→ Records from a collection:
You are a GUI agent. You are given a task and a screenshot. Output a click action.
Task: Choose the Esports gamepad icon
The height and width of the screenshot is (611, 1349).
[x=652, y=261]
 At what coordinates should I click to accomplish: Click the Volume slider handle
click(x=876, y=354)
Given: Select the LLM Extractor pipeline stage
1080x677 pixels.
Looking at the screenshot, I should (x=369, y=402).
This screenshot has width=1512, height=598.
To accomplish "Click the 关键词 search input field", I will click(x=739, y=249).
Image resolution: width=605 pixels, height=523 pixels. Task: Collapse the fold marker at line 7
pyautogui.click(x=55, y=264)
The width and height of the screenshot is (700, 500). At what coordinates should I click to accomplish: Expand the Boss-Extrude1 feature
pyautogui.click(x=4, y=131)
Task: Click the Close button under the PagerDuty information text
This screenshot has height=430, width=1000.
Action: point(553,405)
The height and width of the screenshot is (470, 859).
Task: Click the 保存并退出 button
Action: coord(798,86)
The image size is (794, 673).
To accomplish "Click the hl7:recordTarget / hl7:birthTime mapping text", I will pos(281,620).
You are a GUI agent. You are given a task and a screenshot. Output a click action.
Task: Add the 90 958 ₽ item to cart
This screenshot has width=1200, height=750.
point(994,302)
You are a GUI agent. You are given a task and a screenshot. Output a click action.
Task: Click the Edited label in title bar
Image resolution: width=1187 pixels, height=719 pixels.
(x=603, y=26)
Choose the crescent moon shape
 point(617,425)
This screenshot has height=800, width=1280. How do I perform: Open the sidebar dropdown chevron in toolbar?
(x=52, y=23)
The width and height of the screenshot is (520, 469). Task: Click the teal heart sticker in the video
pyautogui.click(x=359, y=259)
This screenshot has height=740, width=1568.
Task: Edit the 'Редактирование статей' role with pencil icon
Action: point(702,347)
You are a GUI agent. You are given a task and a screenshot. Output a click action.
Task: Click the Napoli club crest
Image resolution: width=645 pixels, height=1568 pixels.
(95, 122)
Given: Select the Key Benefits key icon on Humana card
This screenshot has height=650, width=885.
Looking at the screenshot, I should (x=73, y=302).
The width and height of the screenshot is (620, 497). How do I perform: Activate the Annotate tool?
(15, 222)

→ Task goal: From the line containing "This screenshot has height=800, width=1280." to the final line of the entries, print every line exactly and nothing else.

→ Your response:
This screenshot has height=800, width=1280. How do I perform: Open the sidebar dropdown chevron in toolbar?
(x=52, y=23)
The width and height of the screenshot is (520, 469). Task: Click the teal heart sticker in the video
pyautogui.click(x=359, y=259)
This screenshot has height=740, width=1568.
Task: Edit the 'Редактирование статей' role with pencil icon
Action: point(702,347)
You are a GUI agent. You are given a task and a screenshot. Output a click action.
Task: Click the Napoli club crest
Image resolution: width=645 pixels, height=1568 pixels.
(95, 122)
Given: Select the Key Benefits key icon on Humana card
This screenshot has height=650, width=885.
Looking at the screenshot, I should (x=73, y=302).
The width and height of the screenshot is (620, 497). How do I perform: Activate the Annotate tool?
(15, 222)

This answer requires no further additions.